Collected data:
□ □ □ □

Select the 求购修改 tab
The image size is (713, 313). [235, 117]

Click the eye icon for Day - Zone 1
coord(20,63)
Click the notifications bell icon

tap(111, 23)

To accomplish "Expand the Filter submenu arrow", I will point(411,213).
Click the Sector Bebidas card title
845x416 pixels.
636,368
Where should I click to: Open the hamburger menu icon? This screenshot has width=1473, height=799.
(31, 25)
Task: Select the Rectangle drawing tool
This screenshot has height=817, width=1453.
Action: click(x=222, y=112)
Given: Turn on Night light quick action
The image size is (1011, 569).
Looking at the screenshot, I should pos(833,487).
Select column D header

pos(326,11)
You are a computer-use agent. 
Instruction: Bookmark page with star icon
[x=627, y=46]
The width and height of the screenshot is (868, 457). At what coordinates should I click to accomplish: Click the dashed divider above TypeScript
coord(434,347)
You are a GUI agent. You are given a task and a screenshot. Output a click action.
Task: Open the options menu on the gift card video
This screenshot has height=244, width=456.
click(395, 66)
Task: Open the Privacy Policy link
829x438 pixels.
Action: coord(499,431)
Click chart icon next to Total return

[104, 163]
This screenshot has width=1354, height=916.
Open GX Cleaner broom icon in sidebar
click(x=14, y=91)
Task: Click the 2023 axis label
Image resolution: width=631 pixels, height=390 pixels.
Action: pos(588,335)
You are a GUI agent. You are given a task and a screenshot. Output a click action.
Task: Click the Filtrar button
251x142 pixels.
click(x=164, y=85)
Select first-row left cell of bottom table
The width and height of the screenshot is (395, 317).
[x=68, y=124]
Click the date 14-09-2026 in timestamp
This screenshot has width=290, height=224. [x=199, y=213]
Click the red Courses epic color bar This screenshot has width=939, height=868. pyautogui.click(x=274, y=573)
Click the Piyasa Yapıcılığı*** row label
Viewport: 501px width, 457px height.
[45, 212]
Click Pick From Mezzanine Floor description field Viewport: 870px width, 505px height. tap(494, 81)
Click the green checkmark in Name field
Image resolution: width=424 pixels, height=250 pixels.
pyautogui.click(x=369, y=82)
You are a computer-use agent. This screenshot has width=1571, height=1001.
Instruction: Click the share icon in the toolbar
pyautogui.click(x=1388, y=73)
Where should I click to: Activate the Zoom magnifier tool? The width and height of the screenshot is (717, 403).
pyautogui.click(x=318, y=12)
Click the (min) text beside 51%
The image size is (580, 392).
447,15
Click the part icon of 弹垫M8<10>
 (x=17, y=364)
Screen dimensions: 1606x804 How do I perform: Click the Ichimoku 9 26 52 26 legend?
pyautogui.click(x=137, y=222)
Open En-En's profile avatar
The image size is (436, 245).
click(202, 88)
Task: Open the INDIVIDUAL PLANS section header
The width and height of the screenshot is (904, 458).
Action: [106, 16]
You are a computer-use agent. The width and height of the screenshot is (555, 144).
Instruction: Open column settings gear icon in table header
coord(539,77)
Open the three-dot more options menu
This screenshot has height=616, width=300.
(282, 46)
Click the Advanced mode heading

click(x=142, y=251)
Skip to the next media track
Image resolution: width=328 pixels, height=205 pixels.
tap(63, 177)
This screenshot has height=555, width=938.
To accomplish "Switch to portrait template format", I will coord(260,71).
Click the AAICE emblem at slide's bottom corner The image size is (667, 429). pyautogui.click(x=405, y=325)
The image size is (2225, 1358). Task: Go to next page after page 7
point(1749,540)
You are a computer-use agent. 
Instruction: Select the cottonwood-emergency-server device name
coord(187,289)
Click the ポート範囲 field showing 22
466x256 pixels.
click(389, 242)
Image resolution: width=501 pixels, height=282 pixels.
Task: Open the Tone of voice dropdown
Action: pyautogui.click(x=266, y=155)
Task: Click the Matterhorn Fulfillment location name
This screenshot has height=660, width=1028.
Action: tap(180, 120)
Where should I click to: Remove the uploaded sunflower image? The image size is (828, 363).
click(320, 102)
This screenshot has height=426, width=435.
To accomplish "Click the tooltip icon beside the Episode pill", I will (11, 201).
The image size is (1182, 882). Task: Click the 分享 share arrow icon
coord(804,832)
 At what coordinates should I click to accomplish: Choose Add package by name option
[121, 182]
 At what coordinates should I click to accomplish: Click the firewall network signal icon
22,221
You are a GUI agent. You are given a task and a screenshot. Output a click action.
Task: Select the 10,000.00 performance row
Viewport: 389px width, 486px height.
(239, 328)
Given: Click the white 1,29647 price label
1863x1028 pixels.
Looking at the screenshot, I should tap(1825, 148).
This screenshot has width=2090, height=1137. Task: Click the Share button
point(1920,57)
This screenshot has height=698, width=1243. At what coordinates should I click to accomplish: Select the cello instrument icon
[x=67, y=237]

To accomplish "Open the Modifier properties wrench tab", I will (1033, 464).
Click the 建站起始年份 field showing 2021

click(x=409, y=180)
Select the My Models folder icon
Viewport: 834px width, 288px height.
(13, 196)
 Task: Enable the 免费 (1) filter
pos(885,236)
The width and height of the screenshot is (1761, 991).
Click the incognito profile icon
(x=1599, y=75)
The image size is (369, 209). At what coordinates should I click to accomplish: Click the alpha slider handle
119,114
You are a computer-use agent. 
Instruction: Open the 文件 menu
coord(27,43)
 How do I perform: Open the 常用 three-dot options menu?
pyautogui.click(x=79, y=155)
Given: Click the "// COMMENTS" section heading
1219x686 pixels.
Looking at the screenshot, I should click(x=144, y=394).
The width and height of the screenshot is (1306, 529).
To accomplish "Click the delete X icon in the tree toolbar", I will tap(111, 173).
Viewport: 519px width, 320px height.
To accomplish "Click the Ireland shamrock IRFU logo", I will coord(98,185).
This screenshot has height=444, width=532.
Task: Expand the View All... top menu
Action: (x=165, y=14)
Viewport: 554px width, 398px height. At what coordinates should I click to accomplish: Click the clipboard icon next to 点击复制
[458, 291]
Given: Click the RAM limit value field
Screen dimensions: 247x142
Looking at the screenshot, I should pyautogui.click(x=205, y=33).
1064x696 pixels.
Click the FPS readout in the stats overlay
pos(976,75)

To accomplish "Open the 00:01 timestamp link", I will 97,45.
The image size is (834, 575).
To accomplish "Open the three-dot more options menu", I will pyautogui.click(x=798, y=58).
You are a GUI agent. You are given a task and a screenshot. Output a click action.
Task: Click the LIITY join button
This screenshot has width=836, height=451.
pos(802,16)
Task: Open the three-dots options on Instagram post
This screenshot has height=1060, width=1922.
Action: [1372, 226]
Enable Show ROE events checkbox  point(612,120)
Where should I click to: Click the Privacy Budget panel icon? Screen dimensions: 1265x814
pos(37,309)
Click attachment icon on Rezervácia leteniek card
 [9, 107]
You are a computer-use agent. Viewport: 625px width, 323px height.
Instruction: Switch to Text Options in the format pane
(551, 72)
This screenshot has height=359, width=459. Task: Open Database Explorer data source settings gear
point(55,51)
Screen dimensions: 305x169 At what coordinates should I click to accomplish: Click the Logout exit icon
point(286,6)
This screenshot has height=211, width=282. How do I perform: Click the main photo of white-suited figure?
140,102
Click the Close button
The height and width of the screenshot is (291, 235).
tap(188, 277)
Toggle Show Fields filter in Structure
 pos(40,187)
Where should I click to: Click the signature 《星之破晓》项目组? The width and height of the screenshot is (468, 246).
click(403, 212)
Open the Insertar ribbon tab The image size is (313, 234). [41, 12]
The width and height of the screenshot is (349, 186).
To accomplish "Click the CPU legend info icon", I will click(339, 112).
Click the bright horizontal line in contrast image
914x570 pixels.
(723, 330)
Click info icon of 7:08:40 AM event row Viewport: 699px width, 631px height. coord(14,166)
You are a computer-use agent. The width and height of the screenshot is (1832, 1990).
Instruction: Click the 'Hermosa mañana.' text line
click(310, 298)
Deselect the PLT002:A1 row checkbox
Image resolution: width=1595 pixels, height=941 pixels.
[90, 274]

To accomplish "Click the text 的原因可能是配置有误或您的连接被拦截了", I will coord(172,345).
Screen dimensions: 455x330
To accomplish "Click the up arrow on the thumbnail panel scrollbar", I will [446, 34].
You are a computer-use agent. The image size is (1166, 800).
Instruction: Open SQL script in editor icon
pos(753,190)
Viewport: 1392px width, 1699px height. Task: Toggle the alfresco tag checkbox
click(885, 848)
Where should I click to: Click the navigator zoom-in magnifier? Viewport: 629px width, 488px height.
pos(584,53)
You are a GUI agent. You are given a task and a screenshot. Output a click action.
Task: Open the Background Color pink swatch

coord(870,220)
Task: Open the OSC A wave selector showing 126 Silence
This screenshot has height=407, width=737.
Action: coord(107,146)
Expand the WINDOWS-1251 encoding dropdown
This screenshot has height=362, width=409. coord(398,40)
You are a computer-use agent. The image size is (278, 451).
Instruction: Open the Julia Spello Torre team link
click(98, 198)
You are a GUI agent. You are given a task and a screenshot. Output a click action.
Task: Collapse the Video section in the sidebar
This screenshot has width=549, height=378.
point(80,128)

□ □ □ □

Extract each line of the material above that contains the string "sidebar". Case counts.

Open GX Cleaner broom icon in sidebar
Task: Collapse the Video section in the sidebar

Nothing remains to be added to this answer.